### [Fragmento propuesto]
A los trece años, ante el miedo a las hormigas, el narrador anota una entrada en su diario: “no voy a tener más miedo”. A partir de este hecho traumático, el cuerpo se convierte en el núcleo de sus observaciones, en donde se desprende la búsqueda por entender sus reacciones: por qué no puede concretar su primera relación sexual cuando todo indica que racionalmente se encuentra dispuesto. Las dudas sobre su cuerpo lo llevan a pensar las relaciones con los otros: por qué su madre no lo quiere y termina siendo criado por una sirvienta de la casa materna, por qué su padre está ausente. El diario se convierte en un refugio (como todo diario) y en un centro de operaciones. El cuerpo escapa a toda comprensión racional, mental o lingüística, y en esa búsqueda un tanto desesperada y desamparada por encontrar un marco de contención para el cuerpo propio, el narrador mezcla el cuerpo del texto con el suyo: “Me gusta la carne de los acentos”. La prosa de Pennac roza entonces, y de manera inevitable, la prosa poética, como si la única manera de entender el cuerpo humano fuese desde la poesía. Porque, en ese intento, se refleja sin quererlo la misma irracionalidad que gobierna el lenguaje en relación con los nombres, sobre todo cuando el narrador no encuentra la palabra justa o el concepto indicado y debe recurrir cada tanto al diccionario Larousse, hasta el día de su muerte. En ese trance, en ese tenso ida y vuelta entre cuerpo y palabra, en ese cuidado de sí se juega un doble aspecto: por un lado, el narrador practica boxeo para lograr un control deportivo sobre él, pero por el otro, el cuerpo, entendido como espacio íntimo para la estrategia y la búsqueda de reacciones, es puesto al servicio de una política personal y una búsqueda de atención: una huelga de hambre para crear una protesta dentro del ámbito familiar.

### [Tareas por hacer]
A: En el fragmento sobre el diario del cuerpo, ¿qué escribe el narrador en su diario a los trece años?
B: Según el fragmento sobre el diario del cuerpo, ¿para qué hace el narrador una huelga de hambre? Explícalo en una a tres oraciones.
C: Prolonga el fragmento sobre el diario del cuerpo a partir de donde termina.
Las líneas no tienen nada que ver con esto.

### [Líneas]
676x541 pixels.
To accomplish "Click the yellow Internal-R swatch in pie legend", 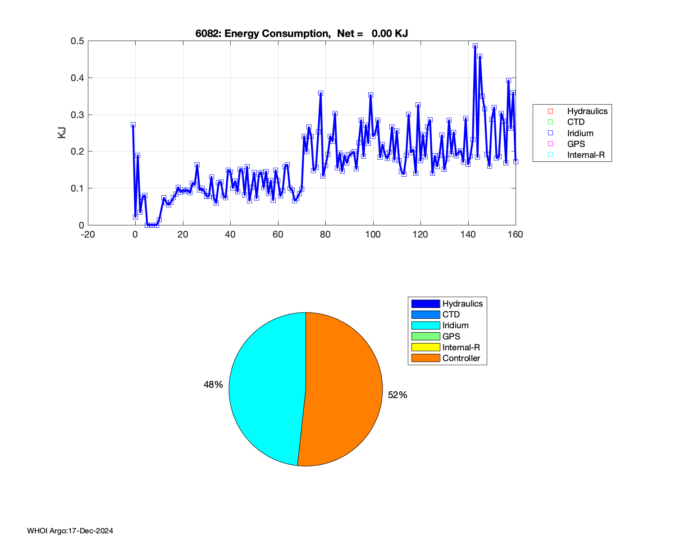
...
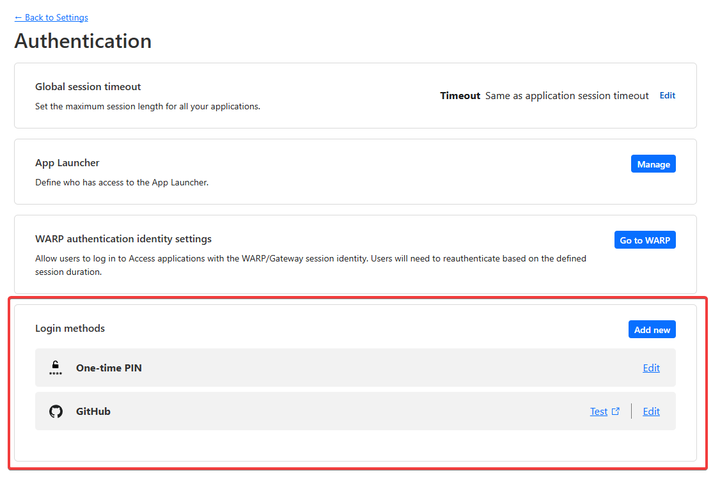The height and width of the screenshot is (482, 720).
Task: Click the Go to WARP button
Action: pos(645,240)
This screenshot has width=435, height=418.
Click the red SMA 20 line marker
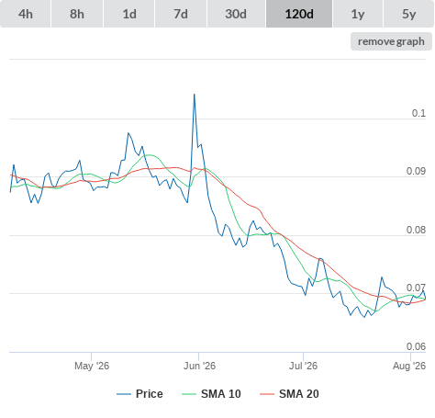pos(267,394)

### [Respuestas del ejercicio]
A: Escribe: "no voy a tener más miedo".

B: El narrador pone su cuerpo al servicio de una política personal y de una búsqueda de atención. Con la huelga de hambre quiere crear una protesta dentro del ámbito familiar.

C:
Diario de un cuerpo es, en el fondo de todo, una novela de aprendizaje; el diario como una pedagogía del propio cuerpo. En el cauce lineal de la vida del personaje, fechado de manera maniática y precisa con horario y edad, el diario se convierte también en un espacio de anotaciones y listas de logros. Para esto, el narrador, hijo único, se inventa un interlocutor fantasma: un hermano ficticio que lo acompañará hasta la tumba: Dodo, con quien compartirá un intercambio por el gusto de los detalles y la sorpresa del aprendizaje en lo más simple: mear, sonarse los mocos, agarrar un tenedor. Dodo también lo acompañará cuando el narrador se case, tenga dos hijos, sea abuelo, y deje su propio diario al cuidado de su hija, Lisón. Pennac hace circular en el universo de su personaje una enorme cantidad de secundarios (¿hay vida que no los tenga, acaso?) y que llevan al límite el cuerpo hipocondríaco y las deducciones que el propio narrador hace sobre sí. El contexto de su personaje acciona sobre el cuerpo del narrador, quien reacciona en anotaciones como las siguientes: “El hombre solo teme realmente por su cuerpo”.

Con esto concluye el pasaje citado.